Amyl Nitrite: In the news

Last modified: Thursday, 25. December 2008 - 5:35 am

During the first few years of the AIDS epidemic in the early 1980s, poppers were suspected as being a contributing factor to the disease. Some researchers and many activists in the gay community thought the drug might be the cause of the virus. While it has been proven that poppers do not cause human immunodeficiency virus (HIV), the virus that leads to AIDS, there is substantial research evidence that links it to immune system problems in people with HIV, including increasing the risk for Kaposi’s sarcoma (KS), a deadly cancer often found in people in the advanced stages of AIDS.

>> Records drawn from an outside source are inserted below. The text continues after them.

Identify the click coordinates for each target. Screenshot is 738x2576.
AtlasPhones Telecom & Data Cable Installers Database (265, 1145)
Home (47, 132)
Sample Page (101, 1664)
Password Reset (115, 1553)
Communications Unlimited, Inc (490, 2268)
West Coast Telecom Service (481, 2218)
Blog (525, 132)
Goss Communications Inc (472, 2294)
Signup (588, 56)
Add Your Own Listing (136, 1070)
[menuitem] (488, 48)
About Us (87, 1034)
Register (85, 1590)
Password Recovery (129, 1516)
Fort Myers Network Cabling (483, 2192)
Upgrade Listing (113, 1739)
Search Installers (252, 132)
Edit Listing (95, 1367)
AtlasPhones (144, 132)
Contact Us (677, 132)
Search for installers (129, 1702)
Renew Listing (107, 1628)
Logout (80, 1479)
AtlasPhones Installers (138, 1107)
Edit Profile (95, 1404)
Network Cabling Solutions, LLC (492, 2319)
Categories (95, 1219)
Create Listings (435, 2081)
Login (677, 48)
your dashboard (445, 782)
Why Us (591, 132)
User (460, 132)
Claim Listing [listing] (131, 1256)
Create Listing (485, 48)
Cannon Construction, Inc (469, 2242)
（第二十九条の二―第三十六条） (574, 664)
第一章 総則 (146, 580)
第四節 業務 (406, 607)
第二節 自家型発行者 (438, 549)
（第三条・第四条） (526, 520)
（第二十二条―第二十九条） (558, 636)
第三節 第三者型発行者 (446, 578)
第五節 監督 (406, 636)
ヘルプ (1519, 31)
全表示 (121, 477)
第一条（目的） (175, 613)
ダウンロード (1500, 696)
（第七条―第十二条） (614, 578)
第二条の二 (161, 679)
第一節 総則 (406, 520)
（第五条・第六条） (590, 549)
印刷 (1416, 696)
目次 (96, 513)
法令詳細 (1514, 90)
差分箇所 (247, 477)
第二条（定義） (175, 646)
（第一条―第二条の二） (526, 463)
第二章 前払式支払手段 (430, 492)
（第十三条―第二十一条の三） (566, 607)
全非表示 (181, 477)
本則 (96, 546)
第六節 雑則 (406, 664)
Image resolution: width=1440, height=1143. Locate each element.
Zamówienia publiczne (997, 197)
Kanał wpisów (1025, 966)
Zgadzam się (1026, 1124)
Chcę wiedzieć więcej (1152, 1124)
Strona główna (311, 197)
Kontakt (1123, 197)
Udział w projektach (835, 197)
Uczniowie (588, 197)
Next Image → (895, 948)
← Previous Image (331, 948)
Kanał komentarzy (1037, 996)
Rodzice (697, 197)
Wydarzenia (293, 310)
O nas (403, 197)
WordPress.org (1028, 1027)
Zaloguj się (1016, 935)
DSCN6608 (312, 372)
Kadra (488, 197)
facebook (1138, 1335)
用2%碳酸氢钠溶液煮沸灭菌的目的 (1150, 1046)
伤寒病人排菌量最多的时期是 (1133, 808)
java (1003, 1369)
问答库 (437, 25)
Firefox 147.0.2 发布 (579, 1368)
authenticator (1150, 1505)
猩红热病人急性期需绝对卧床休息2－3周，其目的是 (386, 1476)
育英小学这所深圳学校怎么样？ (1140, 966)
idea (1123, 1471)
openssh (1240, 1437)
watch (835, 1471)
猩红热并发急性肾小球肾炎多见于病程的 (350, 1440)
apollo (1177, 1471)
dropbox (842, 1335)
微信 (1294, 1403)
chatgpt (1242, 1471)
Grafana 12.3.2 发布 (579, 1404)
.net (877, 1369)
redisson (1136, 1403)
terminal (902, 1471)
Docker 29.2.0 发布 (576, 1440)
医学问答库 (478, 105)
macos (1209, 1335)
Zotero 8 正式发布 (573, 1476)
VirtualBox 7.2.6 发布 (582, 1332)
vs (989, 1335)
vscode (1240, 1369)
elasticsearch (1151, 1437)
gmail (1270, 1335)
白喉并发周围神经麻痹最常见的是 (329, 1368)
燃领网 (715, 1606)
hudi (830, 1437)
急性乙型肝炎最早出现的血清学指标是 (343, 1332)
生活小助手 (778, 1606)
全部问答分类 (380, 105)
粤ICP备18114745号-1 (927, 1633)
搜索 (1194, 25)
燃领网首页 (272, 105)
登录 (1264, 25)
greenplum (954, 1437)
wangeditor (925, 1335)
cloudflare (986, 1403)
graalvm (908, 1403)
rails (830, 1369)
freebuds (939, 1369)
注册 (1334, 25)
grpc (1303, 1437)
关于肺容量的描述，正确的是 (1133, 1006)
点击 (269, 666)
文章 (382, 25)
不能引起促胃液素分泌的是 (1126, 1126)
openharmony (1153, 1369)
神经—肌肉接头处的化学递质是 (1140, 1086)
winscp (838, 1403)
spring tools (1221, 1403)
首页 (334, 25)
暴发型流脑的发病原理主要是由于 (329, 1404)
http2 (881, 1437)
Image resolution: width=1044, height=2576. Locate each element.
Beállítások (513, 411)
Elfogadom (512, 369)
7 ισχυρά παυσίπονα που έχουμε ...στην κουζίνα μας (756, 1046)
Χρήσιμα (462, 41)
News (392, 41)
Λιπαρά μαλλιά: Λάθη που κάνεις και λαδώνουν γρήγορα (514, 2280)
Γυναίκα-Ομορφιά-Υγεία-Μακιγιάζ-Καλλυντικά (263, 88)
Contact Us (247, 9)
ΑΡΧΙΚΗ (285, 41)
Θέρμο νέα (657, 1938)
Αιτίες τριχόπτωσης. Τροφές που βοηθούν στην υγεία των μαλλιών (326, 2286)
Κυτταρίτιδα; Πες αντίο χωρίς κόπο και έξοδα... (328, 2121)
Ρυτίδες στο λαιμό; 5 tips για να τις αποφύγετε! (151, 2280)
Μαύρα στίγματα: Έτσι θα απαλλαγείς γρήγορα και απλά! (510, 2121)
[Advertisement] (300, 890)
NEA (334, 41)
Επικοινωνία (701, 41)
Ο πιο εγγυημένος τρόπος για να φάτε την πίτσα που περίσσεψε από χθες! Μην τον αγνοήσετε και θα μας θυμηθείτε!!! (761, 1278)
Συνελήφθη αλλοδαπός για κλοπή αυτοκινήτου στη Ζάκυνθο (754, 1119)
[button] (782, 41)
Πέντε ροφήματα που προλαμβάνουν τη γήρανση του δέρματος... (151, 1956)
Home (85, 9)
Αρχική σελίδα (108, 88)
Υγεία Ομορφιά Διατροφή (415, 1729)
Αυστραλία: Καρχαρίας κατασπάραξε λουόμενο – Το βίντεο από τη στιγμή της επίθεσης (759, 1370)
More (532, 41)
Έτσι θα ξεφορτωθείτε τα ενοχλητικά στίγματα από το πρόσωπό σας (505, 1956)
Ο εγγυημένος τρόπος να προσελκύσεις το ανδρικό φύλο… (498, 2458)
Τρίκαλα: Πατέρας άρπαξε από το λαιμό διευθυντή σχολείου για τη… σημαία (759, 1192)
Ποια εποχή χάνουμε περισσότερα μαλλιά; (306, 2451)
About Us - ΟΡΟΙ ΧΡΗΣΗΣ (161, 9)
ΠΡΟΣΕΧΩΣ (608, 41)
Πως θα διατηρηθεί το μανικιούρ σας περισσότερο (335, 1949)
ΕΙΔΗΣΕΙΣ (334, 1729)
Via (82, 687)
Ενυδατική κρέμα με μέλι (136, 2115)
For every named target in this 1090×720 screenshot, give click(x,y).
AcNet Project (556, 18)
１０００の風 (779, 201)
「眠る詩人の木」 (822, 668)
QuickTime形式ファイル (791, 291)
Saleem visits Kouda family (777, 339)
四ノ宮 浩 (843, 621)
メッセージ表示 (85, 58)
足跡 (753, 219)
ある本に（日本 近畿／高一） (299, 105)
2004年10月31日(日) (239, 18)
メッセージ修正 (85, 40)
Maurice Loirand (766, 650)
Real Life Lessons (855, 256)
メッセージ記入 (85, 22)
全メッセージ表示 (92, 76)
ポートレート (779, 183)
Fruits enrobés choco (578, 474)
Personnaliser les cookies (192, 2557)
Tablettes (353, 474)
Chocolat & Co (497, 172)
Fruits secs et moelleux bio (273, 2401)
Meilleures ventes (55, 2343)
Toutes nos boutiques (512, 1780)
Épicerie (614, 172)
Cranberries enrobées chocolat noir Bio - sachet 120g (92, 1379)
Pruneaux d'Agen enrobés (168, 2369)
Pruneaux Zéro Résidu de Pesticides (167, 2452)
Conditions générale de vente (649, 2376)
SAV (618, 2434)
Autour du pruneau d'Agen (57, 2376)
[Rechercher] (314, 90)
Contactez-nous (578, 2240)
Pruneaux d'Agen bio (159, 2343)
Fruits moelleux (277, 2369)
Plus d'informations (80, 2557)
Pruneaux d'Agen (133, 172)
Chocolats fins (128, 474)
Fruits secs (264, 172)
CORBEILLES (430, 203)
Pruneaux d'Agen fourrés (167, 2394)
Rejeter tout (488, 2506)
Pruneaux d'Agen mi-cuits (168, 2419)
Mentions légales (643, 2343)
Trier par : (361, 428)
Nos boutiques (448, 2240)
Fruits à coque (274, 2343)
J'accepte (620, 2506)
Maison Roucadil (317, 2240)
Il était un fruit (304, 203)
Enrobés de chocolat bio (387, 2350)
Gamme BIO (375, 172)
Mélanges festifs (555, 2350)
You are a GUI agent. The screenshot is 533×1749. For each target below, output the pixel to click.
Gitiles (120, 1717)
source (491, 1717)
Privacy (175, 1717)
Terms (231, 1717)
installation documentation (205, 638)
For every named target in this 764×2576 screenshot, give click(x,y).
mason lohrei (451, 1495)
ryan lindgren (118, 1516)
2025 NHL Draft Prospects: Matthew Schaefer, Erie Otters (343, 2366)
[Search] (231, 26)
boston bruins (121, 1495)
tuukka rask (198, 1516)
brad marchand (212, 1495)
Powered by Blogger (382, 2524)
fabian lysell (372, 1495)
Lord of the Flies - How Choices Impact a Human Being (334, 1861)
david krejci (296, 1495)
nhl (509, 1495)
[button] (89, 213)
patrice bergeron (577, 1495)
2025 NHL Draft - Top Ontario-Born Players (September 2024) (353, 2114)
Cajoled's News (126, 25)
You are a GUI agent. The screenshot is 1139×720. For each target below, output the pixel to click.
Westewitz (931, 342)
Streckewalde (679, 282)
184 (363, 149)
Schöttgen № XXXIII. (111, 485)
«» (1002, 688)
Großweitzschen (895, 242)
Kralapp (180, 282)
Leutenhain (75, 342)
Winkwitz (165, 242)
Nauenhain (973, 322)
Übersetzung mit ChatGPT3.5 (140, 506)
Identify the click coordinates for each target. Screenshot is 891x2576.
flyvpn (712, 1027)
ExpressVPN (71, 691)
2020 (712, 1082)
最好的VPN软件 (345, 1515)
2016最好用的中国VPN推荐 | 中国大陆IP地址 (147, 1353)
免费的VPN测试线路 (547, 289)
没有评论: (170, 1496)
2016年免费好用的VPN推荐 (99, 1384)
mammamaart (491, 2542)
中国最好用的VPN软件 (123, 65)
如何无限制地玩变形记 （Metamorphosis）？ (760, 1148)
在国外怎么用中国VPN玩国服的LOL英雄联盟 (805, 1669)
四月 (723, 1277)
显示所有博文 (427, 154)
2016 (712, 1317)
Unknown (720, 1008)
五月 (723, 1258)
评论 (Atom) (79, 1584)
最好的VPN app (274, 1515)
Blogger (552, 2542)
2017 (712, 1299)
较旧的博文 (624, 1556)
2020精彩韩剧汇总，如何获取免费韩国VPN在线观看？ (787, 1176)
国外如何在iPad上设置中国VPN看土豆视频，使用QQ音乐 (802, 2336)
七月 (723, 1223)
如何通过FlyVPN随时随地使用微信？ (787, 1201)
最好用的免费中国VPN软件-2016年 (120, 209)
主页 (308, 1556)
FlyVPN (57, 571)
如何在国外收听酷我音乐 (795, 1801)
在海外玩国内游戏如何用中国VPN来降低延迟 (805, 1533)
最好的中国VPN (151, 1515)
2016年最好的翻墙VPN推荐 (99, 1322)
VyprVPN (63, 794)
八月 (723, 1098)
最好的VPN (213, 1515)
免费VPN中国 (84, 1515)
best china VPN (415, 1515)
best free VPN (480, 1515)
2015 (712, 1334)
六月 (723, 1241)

In a study conducted in the early 1980s, soon after HIV was identified as the cause of AIDS, the Centers for Disease Control (CDC) found that of 87 patients studied with KS, 84 reported regularly using poppers. Although there is no conclusive proof, later studies have also linked the use of amyl nitrite to immune system suppression and to the development of KS. In the 1980s, San Francisco banned the use of poppers in public places and required merchants to post warning about the drugs’ health hazards. The city’s health department cited the possible link between amyl nitrite use and HIV and KS as the reason for the actions. After a few years, the warnings disappeared from places where amyl nitrite was sold. The city revived the ban and warning requirement in 2001.